Task: Write out the records below word for word. Begin with the first line and stop after the line that contains "(x=184, y=251)".

Collected data entries:
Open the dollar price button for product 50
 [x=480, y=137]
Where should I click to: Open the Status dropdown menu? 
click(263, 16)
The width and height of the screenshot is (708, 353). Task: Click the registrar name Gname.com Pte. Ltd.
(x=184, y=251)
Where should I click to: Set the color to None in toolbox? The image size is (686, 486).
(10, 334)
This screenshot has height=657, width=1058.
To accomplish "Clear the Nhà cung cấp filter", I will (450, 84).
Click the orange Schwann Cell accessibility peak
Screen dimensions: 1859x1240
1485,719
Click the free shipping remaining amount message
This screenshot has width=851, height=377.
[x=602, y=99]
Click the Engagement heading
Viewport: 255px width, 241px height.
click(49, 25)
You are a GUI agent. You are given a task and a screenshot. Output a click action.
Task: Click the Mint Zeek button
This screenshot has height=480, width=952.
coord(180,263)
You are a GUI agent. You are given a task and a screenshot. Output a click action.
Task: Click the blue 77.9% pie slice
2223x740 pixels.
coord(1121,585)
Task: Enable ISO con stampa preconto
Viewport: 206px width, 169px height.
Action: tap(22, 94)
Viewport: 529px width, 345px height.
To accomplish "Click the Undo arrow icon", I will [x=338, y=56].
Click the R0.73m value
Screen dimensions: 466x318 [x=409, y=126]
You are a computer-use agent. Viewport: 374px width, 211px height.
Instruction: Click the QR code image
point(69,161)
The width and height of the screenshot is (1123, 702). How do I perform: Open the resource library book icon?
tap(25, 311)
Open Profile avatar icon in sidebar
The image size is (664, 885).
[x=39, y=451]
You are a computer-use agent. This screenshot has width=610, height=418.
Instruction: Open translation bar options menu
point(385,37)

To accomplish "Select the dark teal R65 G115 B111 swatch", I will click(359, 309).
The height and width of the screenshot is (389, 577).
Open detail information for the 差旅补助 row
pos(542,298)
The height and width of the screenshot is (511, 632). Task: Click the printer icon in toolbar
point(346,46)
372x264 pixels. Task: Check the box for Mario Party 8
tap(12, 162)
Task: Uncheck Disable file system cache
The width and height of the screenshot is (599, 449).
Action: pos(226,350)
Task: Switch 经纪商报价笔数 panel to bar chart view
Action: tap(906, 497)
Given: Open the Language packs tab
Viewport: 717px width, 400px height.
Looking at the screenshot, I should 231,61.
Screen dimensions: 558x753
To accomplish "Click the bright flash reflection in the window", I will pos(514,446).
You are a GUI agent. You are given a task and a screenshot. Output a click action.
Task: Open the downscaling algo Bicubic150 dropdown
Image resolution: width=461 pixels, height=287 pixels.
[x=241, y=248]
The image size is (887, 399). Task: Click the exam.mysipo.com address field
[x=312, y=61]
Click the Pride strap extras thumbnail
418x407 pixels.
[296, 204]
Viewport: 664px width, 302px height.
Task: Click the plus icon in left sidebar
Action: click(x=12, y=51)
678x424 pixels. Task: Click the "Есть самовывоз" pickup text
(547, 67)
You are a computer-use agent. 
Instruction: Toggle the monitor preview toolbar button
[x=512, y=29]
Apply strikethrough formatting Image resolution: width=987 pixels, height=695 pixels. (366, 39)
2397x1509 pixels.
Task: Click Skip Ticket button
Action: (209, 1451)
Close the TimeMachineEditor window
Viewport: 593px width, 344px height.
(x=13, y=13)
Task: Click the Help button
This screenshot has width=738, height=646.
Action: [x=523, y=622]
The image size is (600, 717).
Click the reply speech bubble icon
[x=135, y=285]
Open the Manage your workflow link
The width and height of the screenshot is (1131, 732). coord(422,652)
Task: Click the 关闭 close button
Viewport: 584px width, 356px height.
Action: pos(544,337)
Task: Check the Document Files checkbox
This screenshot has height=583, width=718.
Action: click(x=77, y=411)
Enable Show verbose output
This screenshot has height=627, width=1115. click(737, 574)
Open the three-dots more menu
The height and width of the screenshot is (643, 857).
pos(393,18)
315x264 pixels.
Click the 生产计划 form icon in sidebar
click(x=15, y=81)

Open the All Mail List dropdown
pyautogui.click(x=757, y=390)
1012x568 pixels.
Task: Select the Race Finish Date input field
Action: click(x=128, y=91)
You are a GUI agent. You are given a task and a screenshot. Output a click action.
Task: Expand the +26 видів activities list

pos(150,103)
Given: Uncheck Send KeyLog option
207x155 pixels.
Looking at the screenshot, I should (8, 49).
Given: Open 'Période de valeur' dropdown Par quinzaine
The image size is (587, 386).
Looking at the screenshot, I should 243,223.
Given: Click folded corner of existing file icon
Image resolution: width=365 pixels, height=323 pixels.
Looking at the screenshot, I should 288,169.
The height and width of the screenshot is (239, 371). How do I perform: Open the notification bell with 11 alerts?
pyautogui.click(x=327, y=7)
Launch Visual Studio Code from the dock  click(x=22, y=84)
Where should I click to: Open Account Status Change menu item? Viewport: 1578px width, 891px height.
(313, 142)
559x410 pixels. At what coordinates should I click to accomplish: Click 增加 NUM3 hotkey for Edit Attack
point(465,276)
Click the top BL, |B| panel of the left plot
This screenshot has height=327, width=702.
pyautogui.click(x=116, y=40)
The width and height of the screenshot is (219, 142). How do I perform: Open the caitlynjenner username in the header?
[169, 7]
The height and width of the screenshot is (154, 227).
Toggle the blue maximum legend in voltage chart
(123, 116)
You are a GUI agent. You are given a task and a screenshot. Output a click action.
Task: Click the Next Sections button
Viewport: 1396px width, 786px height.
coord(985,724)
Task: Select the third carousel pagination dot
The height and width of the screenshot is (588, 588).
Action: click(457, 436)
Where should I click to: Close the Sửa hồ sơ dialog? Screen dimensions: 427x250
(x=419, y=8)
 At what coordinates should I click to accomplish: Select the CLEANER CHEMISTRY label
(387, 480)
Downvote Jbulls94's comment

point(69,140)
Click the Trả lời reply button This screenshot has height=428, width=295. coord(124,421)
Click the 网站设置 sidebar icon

Reply to the exercise:
Open the dollar price button for product 50
 [x=480, y=137]
Where should I click to: Open the Status dropdown menu? 
click(263, 16)
The width and height of the screenshot is (708, 353). Task: Click the registrar name Gname.com Pte. Ltd.
(x=184, y=251)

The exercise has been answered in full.